Items from a dataset |

[Start of section]

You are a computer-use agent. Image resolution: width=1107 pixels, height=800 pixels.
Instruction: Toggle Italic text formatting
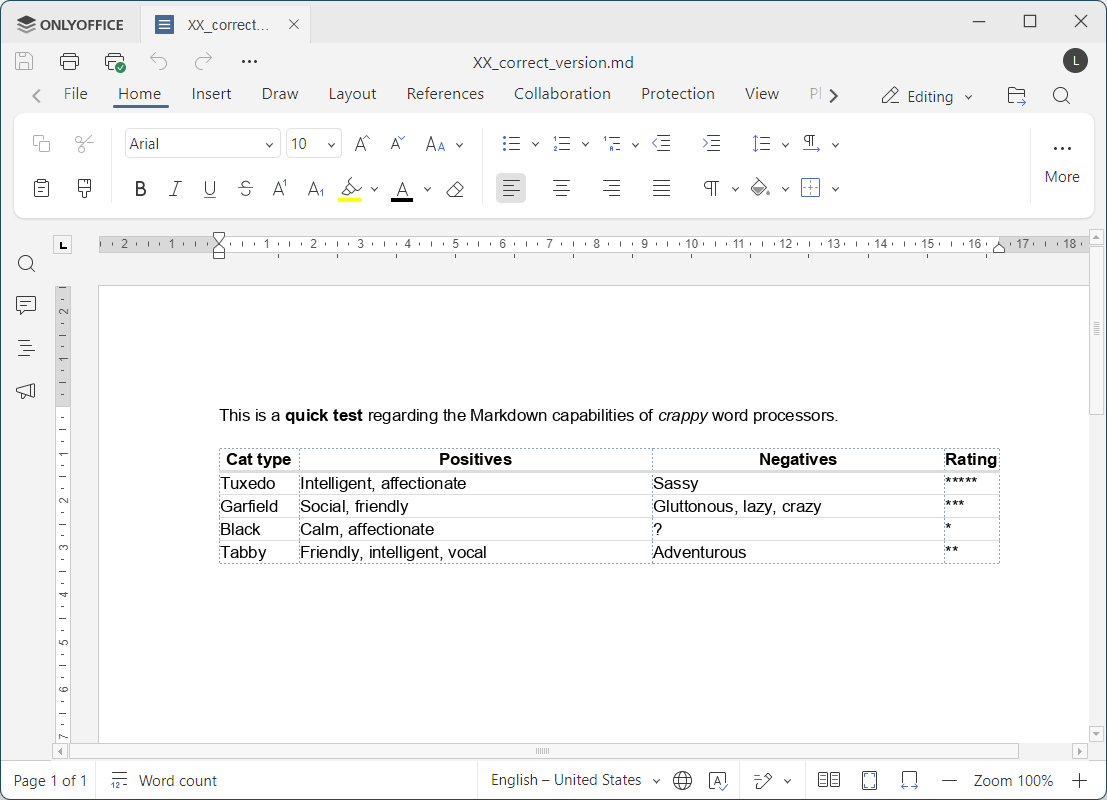(x=175, y=188)
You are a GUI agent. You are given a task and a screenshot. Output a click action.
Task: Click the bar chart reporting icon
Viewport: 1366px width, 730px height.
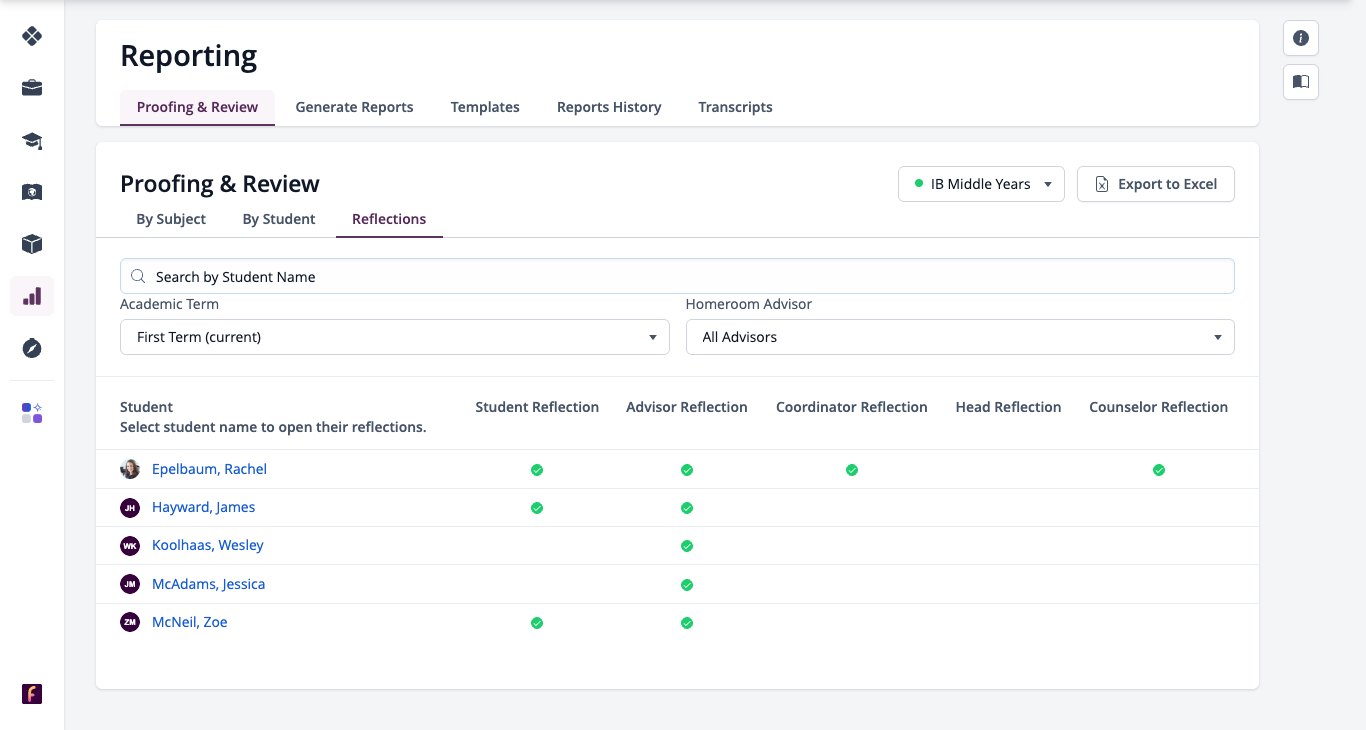[32, 296]
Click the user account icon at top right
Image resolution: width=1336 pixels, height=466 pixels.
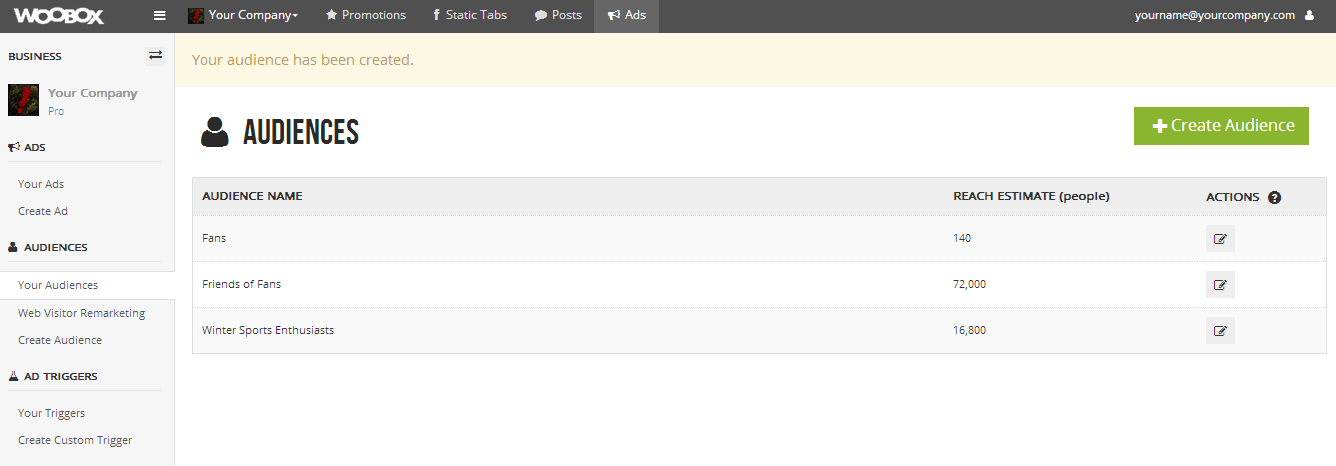[x=1309, y=16]
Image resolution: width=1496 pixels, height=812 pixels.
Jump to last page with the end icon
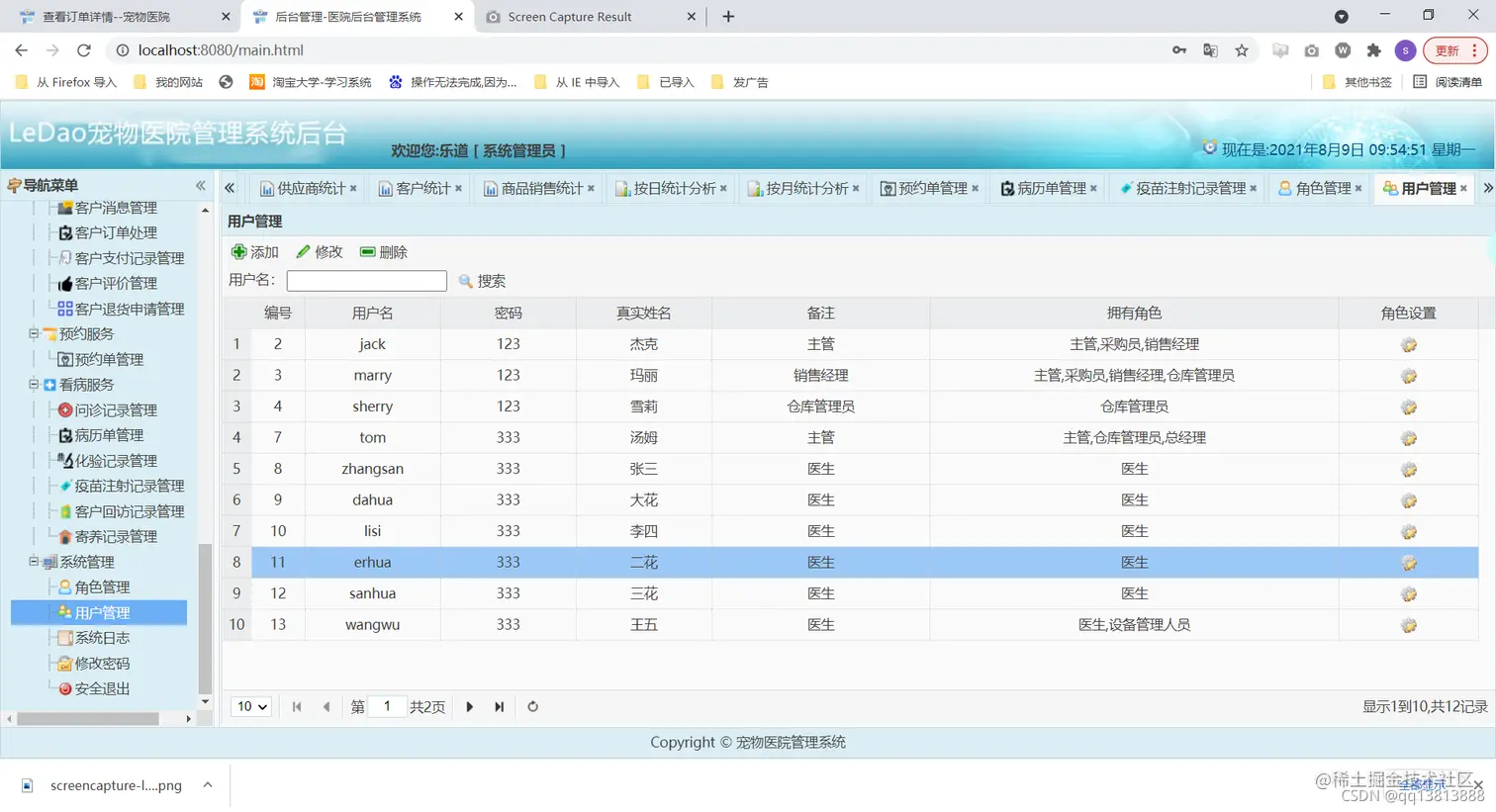pyautogui.click(x=500, y=706)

[End of section]

What the exercise asks |
Would you print all the entries again exactly, minus any pictures?

Completed task |
You are a computer-use agent. Image resolution: width=1107 pixels, height=800 pixels.
Instruction: Toggle Italic text formatting
(x=175, y=188)
You are a GUI agent. You are given a task and a screenshot. Output a click action.
Task: Click the bar chart reporting icon
Viewport: 1366px width, 730px height.
[32, 296]
Click the user account icon at top right
Image resolution: width=1336 pixels, height=466 pixels.
[x=1309, y=16]
Image resolution: width=1496 pixels, height=812 pixels.
Jump to last page with the end icon
pyautogui.click(x=500, y=706)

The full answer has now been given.